— BEGIN Data for processing —
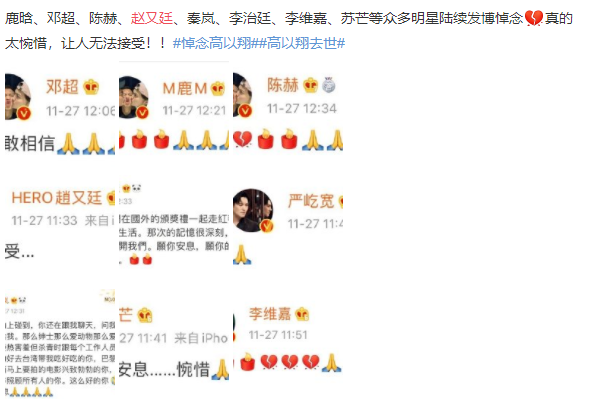
Task: Click 严屹宽's round profile avatar
Action: [x=253, y=210]

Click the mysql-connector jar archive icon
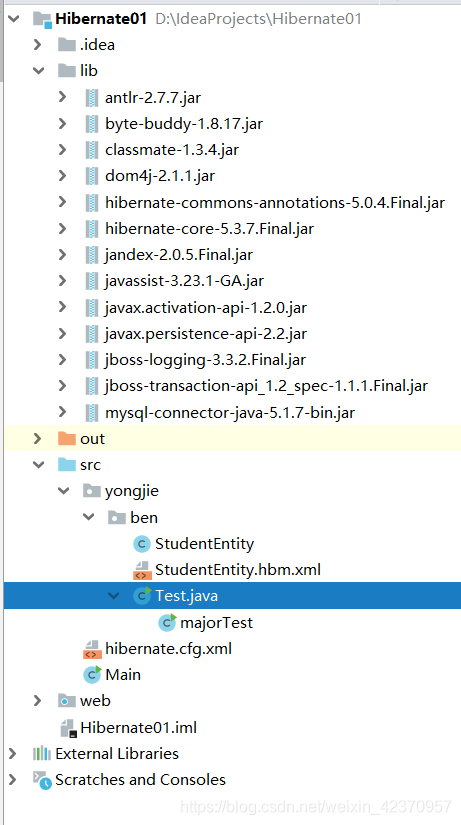pyautogui.click(x=92, y=412)
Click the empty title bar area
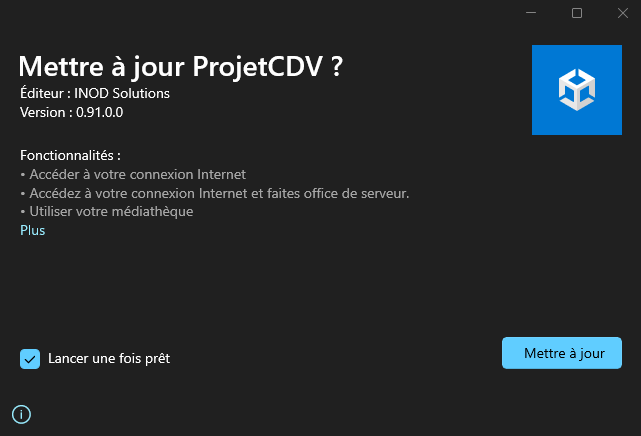The height and width of the screenshot is (436, 641). 250,13
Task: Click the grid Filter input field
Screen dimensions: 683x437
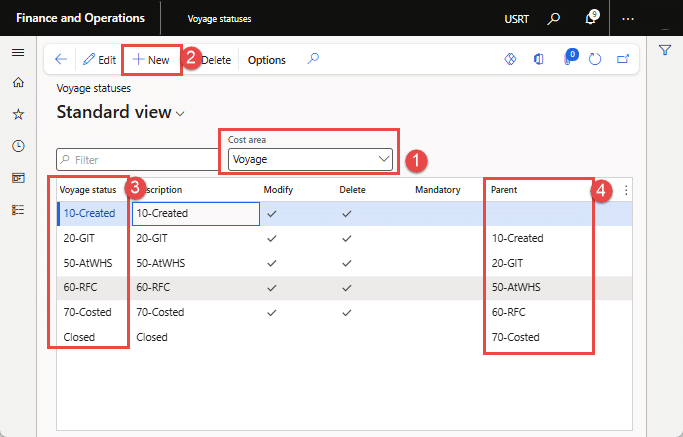Action: click(x=137, y=159)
— END Data for processing —
# [Task brief]
Arrange the lines above as a JSON list of strings, one string per line, and omit blank lines. Leave the pictures out of the answer.

# [Final result]
[
  "Task: Click 严屹宽's round profile avatar",
  "Action: [x=253, y=210]",
  "Click the mysql-connector jar archive icon",
  "pyautogui.click(x=92, y=412)",
  "Click the empty title bar area",
  "The height and width of the screenshot is (436, 641). 250,13",
  "Task: Click the grid Filter input field",
  "Screen dimensions: 683x437",
  "Action: click(x=137, y=159)"
]